Só agora é que se está a avançar com "estratégias mais definidas para o futuro", até porque "temos de dançar um pouco em torno dos surtos, dos locais onde o vírus vai aparecendo. Fazer contenção local, às vezes com medidas mais extremas, mas mantendo a seiva da economia e da sociedade a correr. Até porque vamos viver muitas vezes no futuro com este tipo de situações", adverte.
ESTRATÉGIA SEMPRE EM REAJUSTAMENTO
A app nacional faz parte desse caminho. Não de trata de "uma bala mágica, não vai resolver os problemas todos", diz, destacando que o rastreio manual humano nunca vai ser substituído pelo digital. "Temos de ter a noção de que estamos a começar um caminho que pode ser absolutamente extraordinário. É um caminho que se tem de fazer. Precisamos de ir aprendendo com a utilização da aplicação", acrescenta, deixando claro que "o menor dos problemas será de facto a questão do ataque à privacidade, se ela for voluntária".
"O que me preocupa nesta discussão é a eficácia que têm medidas de carácter impositivo nas respostas de saúde pública. Preocupa-me muito que possamos estar a destruir, sem razão, um instrumento extraordinário para as epidemias que aí vêm. E vêm de certeza", assegura.
Graça Canto Moniz, professora na Faculdade de Direito da Universidade Nova de Lisboa e Lusófona de Lisboa, que é cocoordenadora do Observatório de Proteção de Dados Pessoais da NOVA/Cedis e Chief Privacy Officer na FUTURA, abordou neste evento a perspetiva jurídica da Stayaway Covid, dividindo o tema 3 momentos na vida da app: o momento que antecedeu a solução tecnológica é hoje conhecida, a opção em concreto pela aplicação e a recomendação do governo para tornar a solução obrigatória.

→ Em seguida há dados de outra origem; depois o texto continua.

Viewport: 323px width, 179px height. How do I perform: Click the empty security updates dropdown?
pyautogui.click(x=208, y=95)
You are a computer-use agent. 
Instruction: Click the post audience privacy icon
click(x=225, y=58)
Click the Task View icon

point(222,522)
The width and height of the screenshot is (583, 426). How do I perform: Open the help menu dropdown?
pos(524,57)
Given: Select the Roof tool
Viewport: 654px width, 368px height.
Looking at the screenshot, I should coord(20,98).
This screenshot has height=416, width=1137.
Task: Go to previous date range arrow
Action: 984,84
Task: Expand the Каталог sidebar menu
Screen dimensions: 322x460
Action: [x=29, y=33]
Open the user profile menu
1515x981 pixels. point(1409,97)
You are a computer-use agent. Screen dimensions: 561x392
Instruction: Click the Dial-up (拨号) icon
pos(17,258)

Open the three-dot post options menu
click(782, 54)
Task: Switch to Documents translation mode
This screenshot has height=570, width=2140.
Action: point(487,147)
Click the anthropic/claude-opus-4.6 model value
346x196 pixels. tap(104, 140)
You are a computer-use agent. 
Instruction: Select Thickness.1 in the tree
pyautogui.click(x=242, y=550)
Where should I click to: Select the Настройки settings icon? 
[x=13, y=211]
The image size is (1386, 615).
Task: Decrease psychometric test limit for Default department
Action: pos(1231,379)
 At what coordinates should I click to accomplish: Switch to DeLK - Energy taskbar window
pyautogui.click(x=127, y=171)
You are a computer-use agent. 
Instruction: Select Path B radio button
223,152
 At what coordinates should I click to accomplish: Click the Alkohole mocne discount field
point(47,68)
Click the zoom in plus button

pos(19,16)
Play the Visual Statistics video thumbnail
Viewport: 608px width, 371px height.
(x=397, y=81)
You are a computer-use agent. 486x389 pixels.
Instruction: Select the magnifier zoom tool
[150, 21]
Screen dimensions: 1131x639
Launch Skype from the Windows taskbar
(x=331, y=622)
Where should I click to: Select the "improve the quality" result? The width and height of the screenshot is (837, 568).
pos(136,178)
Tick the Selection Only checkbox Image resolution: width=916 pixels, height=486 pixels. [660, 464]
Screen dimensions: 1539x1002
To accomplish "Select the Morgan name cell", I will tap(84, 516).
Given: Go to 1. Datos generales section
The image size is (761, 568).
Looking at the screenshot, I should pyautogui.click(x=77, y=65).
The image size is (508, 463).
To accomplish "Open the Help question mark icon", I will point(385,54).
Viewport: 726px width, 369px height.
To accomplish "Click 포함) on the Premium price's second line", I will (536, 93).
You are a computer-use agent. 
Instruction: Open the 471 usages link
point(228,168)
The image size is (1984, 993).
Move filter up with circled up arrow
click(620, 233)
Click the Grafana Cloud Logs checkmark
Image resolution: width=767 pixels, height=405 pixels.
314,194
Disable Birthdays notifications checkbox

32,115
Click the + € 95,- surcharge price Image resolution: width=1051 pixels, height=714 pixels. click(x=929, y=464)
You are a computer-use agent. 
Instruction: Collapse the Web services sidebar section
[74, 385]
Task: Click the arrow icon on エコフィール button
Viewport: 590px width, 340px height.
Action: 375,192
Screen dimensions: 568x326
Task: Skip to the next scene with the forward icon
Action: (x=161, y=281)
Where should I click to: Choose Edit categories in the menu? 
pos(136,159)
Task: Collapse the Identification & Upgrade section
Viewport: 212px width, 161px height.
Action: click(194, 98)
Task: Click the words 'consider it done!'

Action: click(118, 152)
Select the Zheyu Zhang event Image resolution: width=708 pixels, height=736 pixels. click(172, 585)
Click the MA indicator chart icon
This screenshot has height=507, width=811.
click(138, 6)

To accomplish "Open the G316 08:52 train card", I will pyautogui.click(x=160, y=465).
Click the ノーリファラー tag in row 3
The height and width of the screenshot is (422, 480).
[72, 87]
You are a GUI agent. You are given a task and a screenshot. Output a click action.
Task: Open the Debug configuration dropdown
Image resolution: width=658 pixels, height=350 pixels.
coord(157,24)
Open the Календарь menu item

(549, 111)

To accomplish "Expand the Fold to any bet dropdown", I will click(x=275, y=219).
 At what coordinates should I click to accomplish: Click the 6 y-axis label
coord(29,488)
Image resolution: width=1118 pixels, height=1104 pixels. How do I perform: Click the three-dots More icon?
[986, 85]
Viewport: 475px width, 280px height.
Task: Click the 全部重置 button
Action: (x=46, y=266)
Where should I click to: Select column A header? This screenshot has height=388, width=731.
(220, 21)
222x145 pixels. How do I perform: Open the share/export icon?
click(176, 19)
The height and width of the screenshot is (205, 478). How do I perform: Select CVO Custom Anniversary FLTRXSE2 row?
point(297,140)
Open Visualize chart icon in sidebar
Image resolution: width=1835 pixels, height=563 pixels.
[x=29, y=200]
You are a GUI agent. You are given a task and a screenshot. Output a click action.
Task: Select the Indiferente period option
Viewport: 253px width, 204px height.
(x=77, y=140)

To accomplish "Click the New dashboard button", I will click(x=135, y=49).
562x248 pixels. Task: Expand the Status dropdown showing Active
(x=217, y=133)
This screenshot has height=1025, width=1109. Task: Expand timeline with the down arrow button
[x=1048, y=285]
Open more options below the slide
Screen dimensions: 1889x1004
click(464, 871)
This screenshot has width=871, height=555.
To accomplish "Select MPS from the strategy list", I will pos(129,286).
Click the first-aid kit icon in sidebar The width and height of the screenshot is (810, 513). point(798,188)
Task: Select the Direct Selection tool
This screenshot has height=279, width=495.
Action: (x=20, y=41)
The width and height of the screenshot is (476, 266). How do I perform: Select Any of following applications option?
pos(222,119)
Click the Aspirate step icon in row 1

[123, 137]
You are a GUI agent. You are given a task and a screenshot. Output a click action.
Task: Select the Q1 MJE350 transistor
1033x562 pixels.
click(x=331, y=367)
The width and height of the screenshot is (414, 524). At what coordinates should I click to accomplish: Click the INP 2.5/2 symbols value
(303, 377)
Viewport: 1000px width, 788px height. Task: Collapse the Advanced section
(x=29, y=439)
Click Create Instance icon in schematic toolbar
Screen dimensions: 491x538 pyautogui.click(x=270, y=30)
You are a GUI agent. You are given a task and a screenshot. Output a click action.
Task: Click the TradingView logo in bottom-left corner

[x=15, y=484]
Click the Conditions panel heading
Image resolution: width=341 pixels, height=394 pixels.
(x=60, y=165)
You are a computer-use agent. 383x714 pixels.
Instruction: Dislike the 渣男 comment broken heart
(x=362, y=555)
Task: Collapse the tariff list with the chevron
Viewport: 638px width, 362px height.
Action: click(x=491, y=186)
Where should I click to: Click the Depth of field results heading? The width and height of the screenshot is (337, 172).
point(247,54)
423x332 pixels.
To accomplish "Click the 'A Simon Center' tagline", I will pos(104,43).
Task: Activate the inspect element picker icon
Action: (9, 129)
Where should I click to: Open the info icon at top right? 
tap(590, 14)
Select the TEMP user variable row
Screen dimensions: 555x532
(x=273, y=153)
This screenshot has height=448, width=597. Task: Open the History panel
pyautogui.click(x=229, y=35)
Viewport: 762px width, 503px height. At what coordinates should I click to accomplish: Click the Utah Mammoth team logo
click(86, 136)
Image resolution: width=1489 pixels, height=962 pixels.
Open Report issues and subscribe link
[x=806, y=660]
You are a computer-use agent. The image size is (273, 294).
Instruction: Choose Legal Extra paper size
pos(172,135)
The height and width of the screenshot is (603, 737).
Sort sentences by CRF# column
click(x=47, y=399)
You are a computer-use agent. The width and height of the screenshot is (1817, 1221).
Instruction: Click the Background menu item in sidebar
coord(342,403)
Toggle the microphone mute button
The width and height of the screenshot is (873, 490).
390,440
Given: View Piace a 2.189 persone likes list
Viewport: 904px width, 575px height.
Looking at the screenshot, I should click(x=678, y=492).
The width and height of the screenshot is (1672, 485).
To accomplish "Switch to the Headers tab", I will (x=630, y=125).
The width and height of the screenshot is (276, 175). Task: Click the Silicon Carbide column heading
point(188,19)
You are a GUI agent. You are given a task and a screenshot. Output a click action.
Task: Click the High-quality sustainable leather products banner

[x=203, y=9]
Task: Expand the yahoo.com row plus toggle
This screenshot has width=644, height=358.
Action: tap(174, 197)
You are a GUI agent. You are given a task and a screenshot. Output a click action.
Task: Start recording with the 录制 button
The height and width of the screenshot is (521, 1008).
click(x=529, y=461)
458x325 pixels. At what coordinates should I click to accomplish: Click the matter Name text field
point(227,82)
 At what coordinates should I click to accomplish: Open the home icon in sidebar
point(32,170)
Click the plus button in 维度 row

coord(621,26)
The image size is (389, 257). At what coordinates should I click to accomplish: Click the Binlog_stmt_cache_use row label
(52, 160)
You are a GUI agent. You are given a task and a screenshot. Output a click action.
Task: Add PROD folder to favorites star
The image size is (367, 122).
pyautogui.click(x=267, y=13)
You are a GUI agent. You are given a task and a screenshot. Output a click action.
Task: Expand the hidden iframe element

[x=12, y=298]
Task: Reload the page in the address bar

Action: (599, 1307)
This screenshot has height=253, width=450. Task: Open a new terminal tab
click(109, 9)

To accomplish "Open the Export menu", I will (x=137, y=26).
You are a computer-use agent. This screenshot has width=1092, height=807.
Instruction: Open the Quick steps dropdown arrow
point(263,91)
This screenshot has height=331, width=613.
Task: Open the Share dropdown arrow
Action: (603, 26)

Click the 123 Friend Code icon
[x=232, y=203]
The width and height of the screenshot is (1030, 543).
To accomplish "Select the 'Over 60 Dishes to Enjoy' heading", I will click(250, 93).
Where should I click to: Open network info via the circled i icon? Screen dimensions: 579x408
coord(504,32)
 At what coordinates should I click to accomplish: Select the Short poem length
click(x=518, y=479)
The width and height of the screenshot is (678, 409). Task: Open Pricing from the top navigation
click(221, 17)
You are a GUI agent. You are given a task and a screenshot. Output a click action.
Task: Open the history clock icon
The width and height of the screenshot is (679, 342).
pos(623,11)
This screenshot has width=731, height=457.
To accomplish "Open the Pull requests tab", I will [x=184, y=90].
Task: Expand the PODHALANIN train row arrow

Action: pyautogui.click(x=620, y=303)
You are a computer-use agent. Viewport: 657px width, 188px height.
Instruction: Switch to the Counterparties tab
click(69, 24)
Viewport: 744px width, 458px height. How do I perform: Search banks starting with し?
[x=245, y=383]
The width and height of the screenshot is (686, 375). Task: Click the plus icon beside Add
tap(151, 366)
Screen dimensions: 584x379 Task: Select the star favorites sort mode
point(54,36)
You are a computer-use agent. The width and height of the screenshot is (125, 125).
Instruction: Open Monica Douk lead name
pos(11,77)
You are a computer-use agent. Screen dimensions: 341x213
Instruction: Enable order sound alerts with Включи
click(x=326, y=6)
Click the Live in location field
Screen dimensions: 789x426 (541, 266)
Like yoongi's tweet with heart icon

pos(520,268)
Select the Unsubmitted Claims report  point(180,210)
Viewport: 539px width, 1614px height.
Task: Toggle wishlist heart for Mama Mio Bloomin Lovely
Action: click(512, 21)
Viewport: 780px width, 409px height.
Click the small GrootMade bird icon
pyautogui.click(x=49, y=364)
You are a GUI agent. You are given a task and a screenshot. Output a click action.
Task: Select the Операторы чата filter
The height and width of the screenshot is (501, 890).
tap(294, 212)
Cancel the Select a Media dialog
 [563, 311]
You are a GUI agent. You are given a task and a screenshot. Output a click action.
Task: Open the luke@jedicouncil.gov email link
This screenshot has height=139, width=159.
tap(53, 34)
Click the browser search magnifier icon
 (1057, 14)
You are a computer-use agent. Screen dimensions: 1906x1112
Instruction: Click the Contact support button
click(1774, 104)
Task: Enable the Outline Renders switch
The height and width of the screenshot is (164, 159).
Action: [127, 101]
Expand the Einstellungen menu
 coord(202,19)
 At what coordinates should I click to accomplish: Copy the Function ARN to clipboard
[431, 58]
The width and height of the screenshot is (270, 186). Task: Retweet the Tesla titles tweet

O tema da privacidade e proteção de dados os utilizadores foi sempre uma preocupação em todas as fases, tanto ao nível europeu como nacional, no âmbito das discussões sobre as soluções a adotar em termos tecnológicos, para combater a pandemia. Optou-se por uma app que recorre à tecnologia Bluetooth, com uma arquitetura descentralizada, na solução que foi considerada menos intrusiva e de respeito pelas regras europeias.
Já na fase de implementação, está prevista uma avaliação de riscos, que defende que terá de ser da responsabilidade da Direção-Geral de Saúde (DGS), discutindo-se ainda se os dados são anonimizados (não sendo neste caso dados pessoais) ou pseudo-anonimizados. As opiniões parecem reunir consenso em torno da segunda hipótese, pelo que os dados da app são pessoais, refere a jurista.
Já no que se refere à recente recomendação do Governo ao Parlamento de tornar a app obrigatória, que entretanto ‘caiu', entende que aquela hipótese nunca passaria no teste de proporcionalidade, porque está ainda por demonstrar que a utilização da app é um meio eficaz para gerir as cadeias de contágios, e contrariava o princípio da igualde. Acresce que todo o processo foi desenvolvido no pressuposto de que a app é voluntária e as orientações de Bruxelas vão no mesmo sentido.
O líder do INESC TEC antecipa que a interoperabilidade da Stayaway Covid com as demais apps da Europa, que considera ser importante, será concretizada em menos de um mês. Tudo dependerá das soluções que forem decididas pelo SPMS e pela DGS e dos temas em apreciação na Comissão Nacional de Proteção de dados (CNPD) em termos de automatização e facilitação da descarga dos códigos dos infetados com Covid pelos médicos e se essa possibilidade será alargando a toda a comunidade médica ou até ao pessoal de saúde, seja no público ou no privado.
"Temos de automatizar e resolver os casos fáceis, que são da classe jovem que anda atrás dos códigos e não os conseguem obter. E procurar facilitar os casos onde existe iliteracia digital", acrescentou. Este foi, aliás, um tema que reuniu o consenso de todos os oradores. Como destacou Graça Canto Moniz, "o problema da app tem muito a ver com a maneira nos relacionamos com a tecnologia e com a iliteracia digital que existe, que é grave e que ninguém discute."